Un concetto che sta molto a cuore a Shimano…

“Certo ed è la filosofia che ci ha portato ad inaugurare in tutto il mondo gli Shimano Service Center o gli Shimano Point, dove il cliente, trova un’assistenza di primissimo livello per qualsiasi necessità. E’ una formula vincente che, anche in Italia, stiamo cercando di promuovere sia verso i negozianti che verso il consumatore finale”.

Qual è il punto di vista di Shimano Italia sulle fiere di settore?

“Noi produciamo componenti, dunque il dibattito ci riguarda fino ad un certo punto. In ogni caso, mi pare ormai assodato, la dicotomia è fra la fiera campionaria, sul modello di Euro Bike, e la fiera impostata sui bike-test e quindi costruita più sul concetto di ‘esperienza’. Sintetizzando, in un caso testi l’articolo, in un altro vivi l’anteprima. Ogni opinione è legittima, per carità, ma dal mio punto di vista sono due format più complementari che antiteci”.

Dunque, qual è la soluzione ottimale?

“Io non sottovaluterei la legge dei numeri: in una fiera campionaria gli spettatori raggiungono le 40-50mila unità, mentre se parliamo di test, per una questione logistica, in un evento non si superano mai i 5mila bike-test. Io credo che la discussione sia viziata da un equivoco di fondo, ovvero la convinzione secondo cui la prospettiva più corretta sia sempre quella di chi investe nell’evento fieristico. A mio modesto parere, invece, per trovare le giuste soluzioni o il giusto compromesso, bisognerebbe iniziare a mettersi più dalla prospettiva del consumatore finale”.

Freni a disco: il mercato road ha ormai imboccato questa direzione, anche se permangono le riserve…

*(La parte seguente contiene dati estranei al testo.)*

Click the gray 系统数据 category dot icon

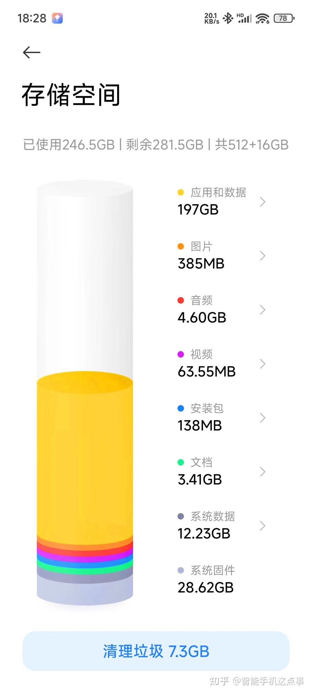[181, 516]
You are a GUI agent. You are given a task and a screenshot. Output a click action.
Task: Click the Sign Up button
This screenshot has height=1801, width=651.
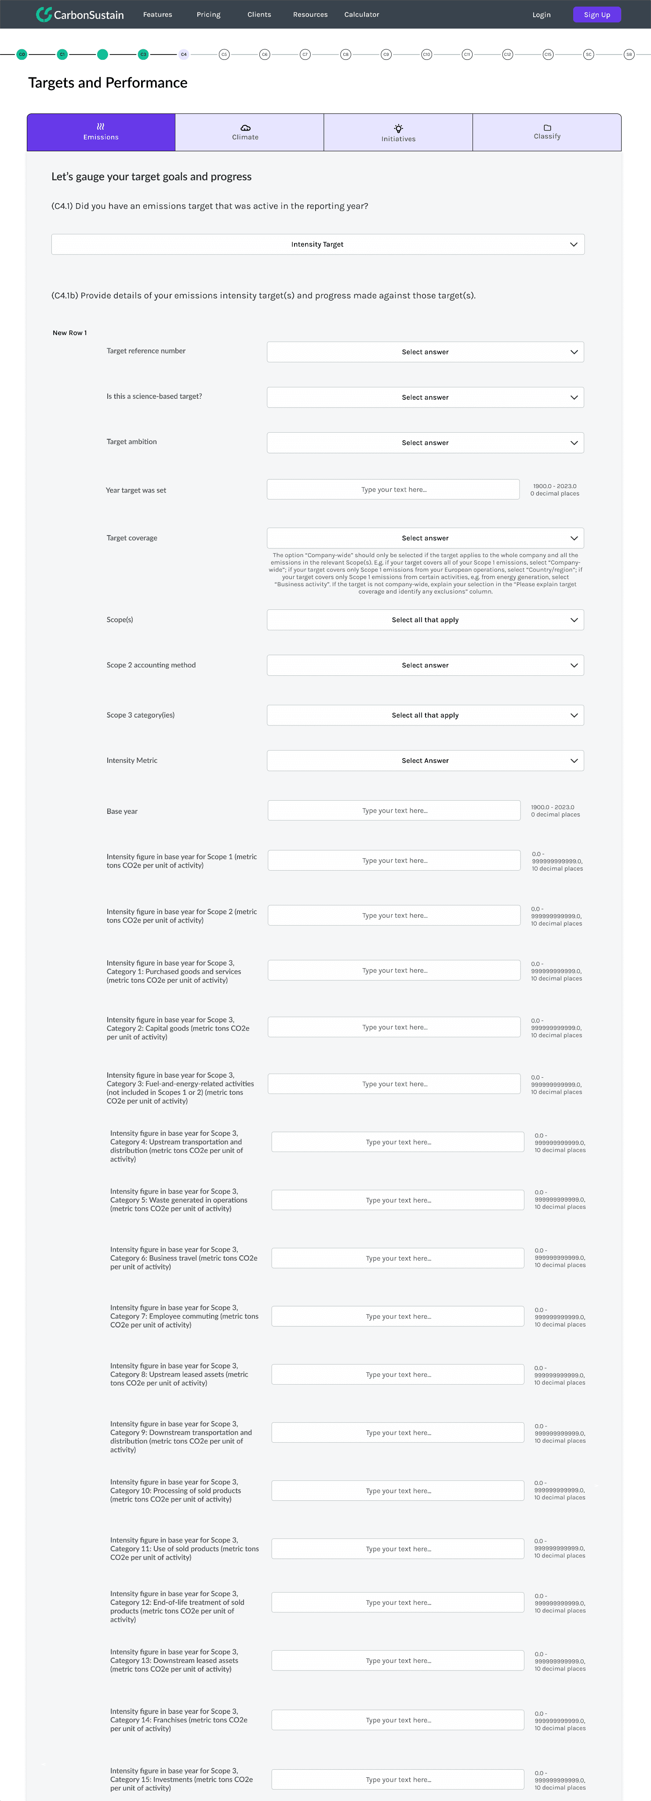click(x=597, y=15)
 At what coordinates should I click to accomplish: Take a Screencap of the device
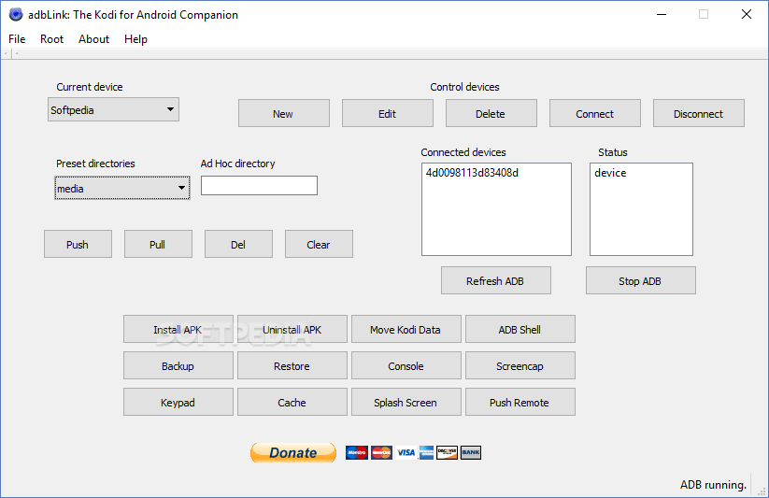point(520,366)
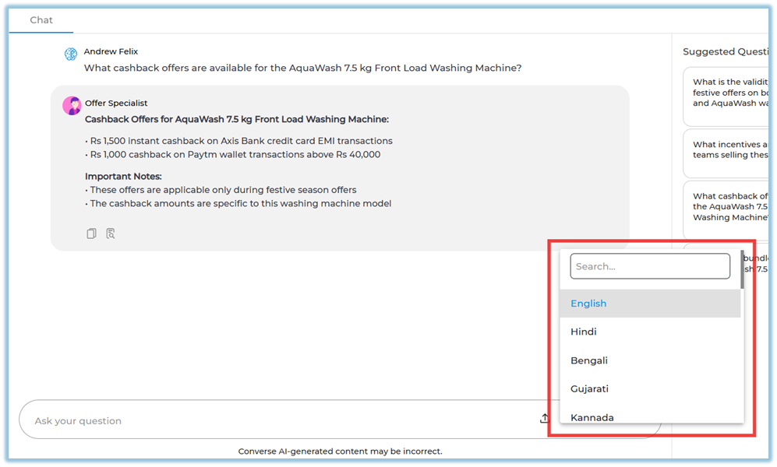Viewport: 777px width, 467px height.
Task: Click the Offer Specialist name label
Action: [x=116, y=103]
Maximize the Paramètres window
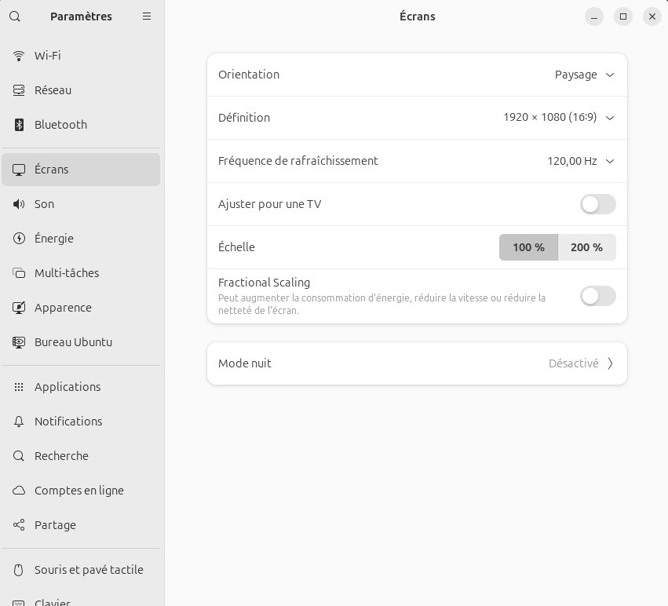The width and height of the screenshot is (668, 606). click(623, 16)
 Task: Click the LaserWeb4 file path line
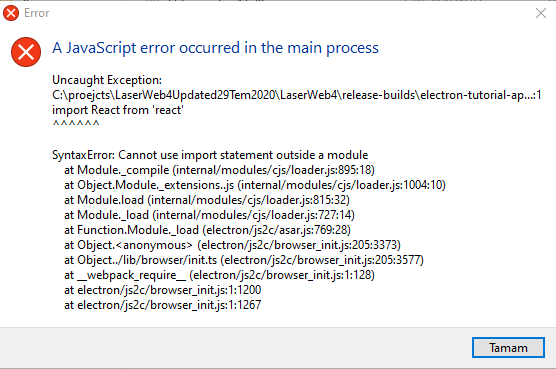point(297,95)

“I freni a disco sono l’approdo naturale di un percorso evolutivo che, al di là delle varie correnti di pensiero, hanno portato ad un innegabile miglioramento dei dispositivi frenanti, soprattutto in condizioni di bagnato e di sterrato. Permane qualche dubbio, a mio modo di vedere piuttosto pleonastico, sulla sua presunta pericolosità, ma in realtà la bicicletta, da sempre, dispone di componenti potenzialmente pericolosi, come ad esempio la corona esterna. Cito, per tutti, il caso della caduta di Ventoso alla Parigi-Roubaix di due anni fa: subito si puntò il dito sul disco del freno, in realtà, da un’analisi più accurata, ci si rese conto che a procurargli la ferita alla gamba sinistra era stata la corona”.

Perché allora questi pregiudizi?

“Se devo essere sincero, certe discussioni mi sembrano più ispirate da ragioni di business che da una reale disamina della situazione. In ogni caso, se restiamo nell’ambito delle esperienze, mi pare che i freni a disco abbiano portato significativi miglioramenti e, proprio per questo, credo che non si tornerà più indietro”.